Faire sauter un cheval à la corde
Bien qu’elles aient moins de moyens à leur disposition, les écuyères réussissent aussi bien, voire mieux que les écuyers. Pour prouver qu’elles sont les meilleures, ces virtuoses du cirque non seulement font exécuter au cheval tous les airs de manège connus mais des figures chorégraphiques nouvelles, inédites, qui font se pâmer un public alors rompu à l’art équestre : les têtes couronnées et les aristocrates qui se pressent aux spectacles de cirque pratiquent parfaitement le cheval. C’est en connaisseurs qu’ils se laissent conquérir par «des airs exclusivement féminins tels le saut à la corde à cheval initié par Thérèse Rentz (1898) ou les acrobaties de la baronne de Rhaden qui se renversait en arrière jusqu’à toucher la croupe de son cheval cabré». Mais les prouesses féminines les attirent pour une autre raison. Un fort parfum de transgression entoure le lien qui unit l’écuyère et sa monture lorsqu’elle la fait «marcher au pas». Les hommes qui vont voir la Loyo ou la centauresse se régalent d’une vision pour le moins subversive : une femme monter un étalon.
Les écuyères travesties
Pour ajouter du piment au spectacle, certaines (rares) écuyères montent en homme. C’est la comtesse Ghyka (vers 1850), puis Mademoiselle Chinon (1870) qui inaugurent la monte à califourchon, bientôt suivies par quelques autres. Elles le font «en pantalon, vêtement encore emblématique de la virilité». Certaines d’entre elles s’affichent même en uniforme. «En 1899, ce travestissement suscitait encore chez le public des émotions contrastées, en témoigne cet extrait d’article du Sport universel illustré : «Écuyère de valeur, Mlle Jeanne Grizolles est aussi une écuyère d’une indiscutable originalité : à l’encontre de ses rivales qui montent le corps moulé dans l’amazone à la jupe ondoyante et flottante, elle monte, elle, à califourchon, dans un costume d’une coquetterie toute militaire et qui lui sied à ravir […]. Les puristes ont été quelque peu contrariés de voir adopter une femme une telle méthode et l’on critiqua fort l’audacieuse écuyère à contrevenir ainsi aux usages consacrés […]. Bien en selle […], Mlle Grizolles sut désarmer les critiques et rallier les suffrages […]. Elle sut rester délicieusement femme dans son costume d’homme. Les plus récalcitrants se déclarèrent vaincus, et plus heureuse que Jeanne d’Arc elle ne fut pas brûlée pour avoir revêtu un mâle accoutrement» [Le Sport Universel Illustré, 1899]».

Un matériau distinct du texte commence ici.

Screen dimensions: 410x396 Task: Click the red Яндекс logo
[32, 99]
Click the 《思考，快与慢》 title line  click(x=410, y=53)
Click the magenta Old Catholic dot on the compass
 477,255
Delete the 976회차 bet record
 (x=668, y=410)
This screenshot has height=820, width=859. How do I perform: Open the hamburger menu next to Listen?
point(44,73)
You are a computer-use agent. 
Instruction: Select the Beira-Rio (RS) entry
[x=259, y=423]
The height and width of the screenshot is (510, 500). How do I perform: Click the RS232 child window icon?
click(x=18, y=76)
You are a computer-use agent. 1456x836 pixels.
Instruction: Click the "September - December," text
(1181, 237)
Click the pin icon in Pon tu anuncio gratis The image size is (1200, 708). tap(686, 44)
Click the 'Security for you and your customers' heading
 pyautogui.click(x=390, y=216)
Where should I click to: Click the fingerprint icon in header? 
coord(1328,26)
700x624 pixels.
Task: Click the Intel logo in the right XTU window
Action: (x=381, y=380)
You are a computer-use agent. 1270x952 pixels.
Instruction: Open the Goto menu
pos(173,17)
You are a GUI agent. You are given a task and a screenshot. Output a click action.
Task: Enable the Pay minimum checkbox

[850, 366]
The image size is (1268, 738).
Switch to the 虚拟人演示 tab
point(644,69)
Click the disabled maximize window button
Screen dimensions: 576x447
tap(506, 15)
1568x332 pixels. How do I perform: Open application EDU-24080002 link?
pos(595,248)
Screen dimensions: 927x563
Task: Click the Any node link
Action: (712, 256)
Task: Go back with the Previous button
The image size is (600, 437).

Un «féminisme à rebours qui déforme l’esprit et le goût»
Dans les années 1880, la mode des écuyères travesties connaît une certaine vogue. Mais il reste strictement cantonné dans l’enceinte des cirques et des scènes théâtrales : seules les artistes ont le droit d’imiter le sexe fort. On peut «jouer» l’émancipation, mais seulement pour faire semblant (et se faire un peu peur), le temps d’une illusion… Vers 1890, bien que la revue L’Illustration invite ses lecteurs à se prononcer sur l’adoption de la monte à califourchon par les femmes, la société française reste rétive. «En 1914, il paraissait encore inconvenant pour une femme de monter autrement qu’en amazone ; en 1918, certains pensaient toujours que la femme à califourchon occupait «une place à laquelle sa nature est rebelle» ; en 1930, le règlement des concours hippiques précisa (enfin) que les dames étaient admises à monter à califourchon». A-t-on tellement fait de progrès ? De nos jours, encore, le public s’affole à la vue de beautés chevauchant un bolide.
A LIRE : «L’art des écuyères de haute école au XIXe siècle. Transgression ou reproduction des stéréotypes ?», de Catherine Tourre‑Malen, Ethnologie française 2016, n° 1, éditions PUF.
NOTE (1) Elle est saluée comme la première à avoir présenté en amazone un cheval dressé en haute école.